Quickstart Guide¶

Get started with grid_data_retrieval in 5 minutes.

Prerequisites¶

Before you begin, ensure you have:

Python ≥ 3.11
The OSME repository cloned
osme_common package installed (shared utilities)

Installation¶

1. Install the Module¶

From the repository root:

# Install in editable mode
pip install -e packages/grid_data_retrieval

This registers two CLI commands: - osme-grid (recommended) - gdr (short alias)

2. Verify Installation¶

osme-grid --help

You should see usage information and available options.

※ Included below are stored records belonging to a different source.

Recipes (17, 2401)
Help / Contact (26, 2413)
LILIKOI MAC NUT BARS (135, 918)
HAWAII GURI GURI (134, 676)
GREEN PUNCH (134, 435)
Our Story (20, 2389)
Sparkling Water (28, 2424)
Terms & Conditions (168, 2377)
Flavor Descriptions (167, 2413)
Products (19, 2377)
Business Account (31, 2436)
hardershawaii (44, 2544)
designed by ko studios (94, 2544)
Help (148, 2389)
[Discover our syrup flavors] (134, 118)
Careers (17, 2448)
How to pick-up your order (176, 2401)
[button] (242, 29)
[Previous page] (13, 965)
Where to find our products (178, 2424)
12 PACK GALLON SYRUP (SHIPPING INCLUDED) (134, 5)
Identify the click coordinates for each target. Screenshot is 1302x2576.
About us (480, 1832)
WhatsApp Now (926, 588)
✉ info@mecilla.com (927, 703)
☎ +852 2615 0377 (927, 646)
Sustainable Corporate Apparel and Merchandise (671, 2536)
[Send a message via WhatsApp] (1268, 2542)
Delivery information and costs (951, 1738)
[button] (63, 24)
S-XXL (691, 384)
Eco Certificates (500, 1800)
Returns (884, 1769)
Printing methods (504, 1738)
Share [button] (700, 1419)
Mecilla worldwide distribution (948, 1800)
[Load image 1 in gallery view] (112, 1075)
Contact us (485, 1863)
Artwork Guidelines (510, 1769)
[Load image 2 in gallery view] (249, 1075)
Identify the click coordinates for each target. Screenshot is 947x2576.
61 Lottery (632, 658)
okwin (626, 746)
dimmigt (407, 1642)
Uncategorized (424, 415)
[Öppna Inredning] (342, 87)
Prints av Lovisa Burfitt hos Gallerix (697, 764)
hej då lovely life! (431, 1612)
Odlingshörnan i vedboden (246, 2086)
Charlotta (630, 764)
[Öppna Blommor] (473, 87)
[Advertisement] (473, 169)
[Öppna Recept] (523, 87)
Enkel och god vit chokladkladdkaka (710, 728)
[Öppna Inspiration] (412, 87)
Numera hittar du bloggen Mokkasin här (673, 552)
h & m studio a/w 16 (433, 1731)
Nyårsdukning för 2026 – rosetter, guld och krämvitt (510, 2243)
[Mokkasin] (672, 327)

First Run: Fetch 2 Months of Data¶

Let's fetch grid data for November-December 2018.

Using CLI Arguments¶

osme-grid \
  --start-date "2018-11-01 00:00:00" \
  --end-date "2018-12-31 23:55:00" \
  --verbose

Using a Configuration File¶

Create configs/grid/quickstart.json:

{
  "start_date": "2018-11-01 00:00:00",
  "end_date": "2018-12-31 23:55:00"
}

Run:

osme-grid --config configs/grid/quickstart.json --verbose

Expected Output¶

============================================================
Starting Grid Data Retrieval at 2025-02-10T14:30:00
============================================================

============================================================
Fetching Monthly Batches from API
============================================================
Fetching monthly batches from 2018-11-01 00:00:00 → 2018-12-31 23:55:00
API URL: https://32u36xakx6.execute-api.us-east-2.amazonaws.com/v4/get-merit-data
Output directory: /path/to/data/grid_data/raw/monthly

Fetching monthly data: 100%|████████████████| 2/2 [00:15<00:00,  7.5s/it]
Saved: carbontracker_grid-data_2018_11.parquet
Saved: carbontracker_grid-data_2018_12.parquet
Fetched 2 monthly file(s).

============================================================
Combining Monthly Files
============================================================
Found 2 monthly file(s) to combine.
Date range: 2018-11-01 00:00:00 → 2018-12-31 23:55:00
Writing combined file: carbontracker_grid-data_2018-11_2018-12.parquet
Combined file created successfully.

============================================================
Retrieval completed successfully!
Raw data saved to: /path/to/data/grid_data/raw/carbontracker_grid-data_2018-11_2018-12.parquet
============================================================

Next steps:
  - Use data_cleaning_and_joining module for processing
  - Apply gap-filling, resampling, timezone conversion as needed

Check Your Output¶

File Structure¶

data/grid_data/raw/
├── monthly/
│   ├── carbontracker_grid-data_2018_11.parquet
│   └── carbontracker_grid-data_2018_12.parquet
└── carbontracker_grid-data_2018-11_2018-12.parquet  # Combined

logs/grid_data_retrieval/
└── grid_retrieval_20250210_143000.log

Inspect Data¶

Using Python:

import polars as pl

# Load combined file
df = pl.read_parquet("data/grid_data/raw/carbontracker_grid-data_2018-11_2018-12.parquet")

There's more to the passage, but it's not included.